Due to geographical commonalities and correlation, two or more neighbouring countries can experience the same climatic expressions and natural phenomenons simultaneously.

Smog can be responsible for any ailment from minor pains to deadly pulmonary diseases such lung cancer and bronchitis.


----------



## Great Sachin

AsianUnion said:


> India responsible for air pollution in Lahore and Islamabad...blatant Indian dirty pollution. ..smog terrorism over Pakistan
> 
> 
> 
> 
> 
> 
> 
> LAHORE – The persistent spell of the toxic smog that looms over Lahore and other parts of Punjab is not essentially a by-product of pollution produced within Pakistani boundaries but is largely contributed by a perpetual rival – India, NASA observed in its forecast.
> 
> A forecast by NASA points that high levels of “fires and thermal anomalies” in Pakistan are caused by a colossal amount of toxic haze rolling into Pakistani Punjab from Indian Punjab, putting millions at risk.
> 
> The smog that heretofore was thought to be an offshoot of vehicular and industrial emissions in Pakistan has its origins in Indian soil, a fact that many experts had already speculated.
> 
> The report says that the pollutants are from staggering amount — 32 million tons (30 billion kgs) of leftover straw — being burnt by Indian farmers, which is an age-old practice.
> 
> 
> 
> Delhi was engulfed by a blanket of thick smog, causing poor visibility with the air quality index reaching alarming levels across the city.
> 
> Extravagant fireworks in Diwali celebrations across the border have also been cited as one of the major reasons for the striking amount of pollutants in the air at the outset of winter this year.
> 
> However, images published by NASA suggest that burning of crops in the neighboring states of Punjab and Haryana could be the biggest reason behind the air pollution in the region.
> 
> Dr Qamar uz Zaman Chaudhry, national climate change expert and former Director General of Pakistan’s Meteorological Department also believes that the main source of the pollutants in our lower atmosphere is Eastern Punjab where all the coal-based industries are centered (across the border in India).
> 
> Lahore and other areas of northern and central Punjab have been encircled by a thick layer of smog with sunshine becoming totally imperceptible as haze spreads over the sky. Motorways have been reportedly blocked and flights may soon have to be delayed or canceled. A spate of fog-related accidents was reported across Punjab.
> 
> According to Dr Ghulam Rasool, Director General of the Pakistan Meteorological Department, the situation is going to last till the end of December, as it hasn’t rained in the central Punjab since October.
> 
> Dr Sajid Rashid, Principal Environment College, University of Punjab, has blamed paddy stubble burning in Indian Punjab as the main reason for rising level of smoke in the air.
> 
> “Unfortunately, in Pakistan, we lack the equipment for real-time monitoring of air quality,” he regretted while talking to DP Global.
> 
> Due to geographical commonalities and correlation, two or more neighbouring countries can experience the same climatic expressions and natural phenomenons simultaneously.
> 
> Smog can be responsible for any ailment from minor pains to deadly pulmonary diseases such lung cancer and bronchitis.


----------



## Chhatrapati

Salik said:


> Can we have artificial rain in this condition?

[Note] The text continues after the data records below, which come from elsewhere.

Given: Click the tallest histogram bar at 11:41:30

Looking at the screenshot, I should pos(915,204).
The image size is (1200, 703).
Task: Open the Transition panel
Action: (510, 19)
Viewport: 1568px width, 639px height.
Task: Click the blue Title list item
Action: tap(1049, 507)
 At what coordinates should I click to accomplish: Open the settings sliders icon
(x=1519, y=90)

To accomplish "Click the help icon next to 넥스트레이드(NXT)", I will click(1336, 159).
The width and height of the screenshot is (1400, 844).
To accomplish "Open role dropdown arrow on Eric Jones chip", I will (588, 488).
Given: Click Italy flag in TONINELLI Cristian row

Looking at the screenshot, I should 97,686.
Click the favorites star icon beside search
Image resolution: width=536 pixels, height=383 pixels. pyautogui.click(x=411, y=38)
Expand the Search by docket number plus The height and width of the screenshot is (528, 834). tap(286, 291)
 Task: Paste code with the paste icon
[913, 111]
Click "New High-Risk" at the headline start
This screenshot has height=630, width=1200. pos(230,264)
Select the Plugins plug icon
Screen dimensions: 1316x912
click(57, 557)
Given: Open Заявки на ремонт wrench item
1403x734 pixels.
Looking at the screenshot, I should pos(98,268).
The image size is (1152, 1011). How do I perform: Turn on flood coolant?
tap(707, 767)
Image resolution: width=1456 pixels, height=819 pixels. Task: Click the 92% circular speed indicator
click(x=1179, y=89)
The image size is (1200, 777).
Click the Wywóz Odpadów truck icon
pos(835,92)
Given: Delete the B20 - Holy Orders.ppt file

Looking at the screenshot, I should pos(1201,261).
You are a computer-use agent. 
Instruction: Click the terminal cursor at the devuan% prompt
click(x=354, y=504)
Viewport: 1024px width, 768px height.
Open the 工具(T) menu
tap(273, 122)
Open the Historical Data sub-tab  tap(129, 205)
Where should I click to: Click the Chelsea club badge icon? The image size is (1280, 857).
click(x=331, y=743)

 No!! This is not cloud. This is smog. Even if it rains that brings hell down to you. It rains as acid, polluting river, lakes and damaging buildings.

Reactions: Like Like:
1


----------



## Erroroverload

Zibago said:


> And my family members live in Baghwanpura area which is one of the worst affected one


Its not Baghwanpura, its baghbanpura i live nearby. the condition is really worse over here dense smog all over.


----------



## Zibago

Z4ZOHAIB said:


> Its not Baghwanpura, its baghbanpura i live nearby. the condition is really worse over here dense smog all over.


I remember chasing squirrels as a child in clean Shalimar Bagh :-(

Mubarak ho smog ki amid Islamabad mein ho gayi hay




@User @The Sandman @Chauvinist @PaklovesTurkiye @Moonlight @Musafir117 @Arsalan 
Ab kpk mein jaye gi

Reactions: Like Like:
3


----------



## The Sandman

Zibago said:


> I remember chasing squirrels as a child in clean Shalimar Bagh :-(
> 
> Mubarak ho smog ki amid Islamabad mein ho gayi hay
> 
> 
> 
> 
> @User @The Sandman @Chauvinist @PaklovesTurkiye @Moonlight @Musafir117 @Arsalan
> Ab kpk mein jaye gi


Thanks to our neighbors

Reactions: Like Like:
1


----------



## Zibago

The Sandman said:


> Thanks to our neighbors


Waisey mask pehn kay doctor doctor wali feeling a rahi hay 
@Gufi


----------



## The Sandman

Zibago said:


> Waisey mask pehn kay doctor doctor wali feeling a rahi hay
> @Gufi


----------



## AsianLion

[QUOTE="Great Sachin, post: 8881077, member: 138183



[/QUOTE]

I have seen this video sachin - but the smog, chemicals + pollutants is causing deaths, car accident crashes, yesterday 14 cars collided as its not possible to see through fog...The smog has now covered Lahore, Islamabad, Pindi, Punjab and some Sindh areas and now in Peshawar in KPK ...... all covered with dirty Hindustani Smog.

SMOG kills as it is dangerous gases, chemicals, methane, nitrogen oxide which makes the eyes red, coughing, and it leads to lung cancer, breathing problems, bronchitis , respiratory issues and Asthema....that is why it is called smog terrorism by dirty pollutted Hindustanis. ..if you Indians can't live clean without toliets let others live clean healthy lives....there was no smog in Pakistan or in Lahore...suddenly after crop burning, diwali, Delhi pollution and eastern Punjab air gases moved west..the same smog waves finally reached Pakistan creating a dangerous environment and hazardous to health. Act now India!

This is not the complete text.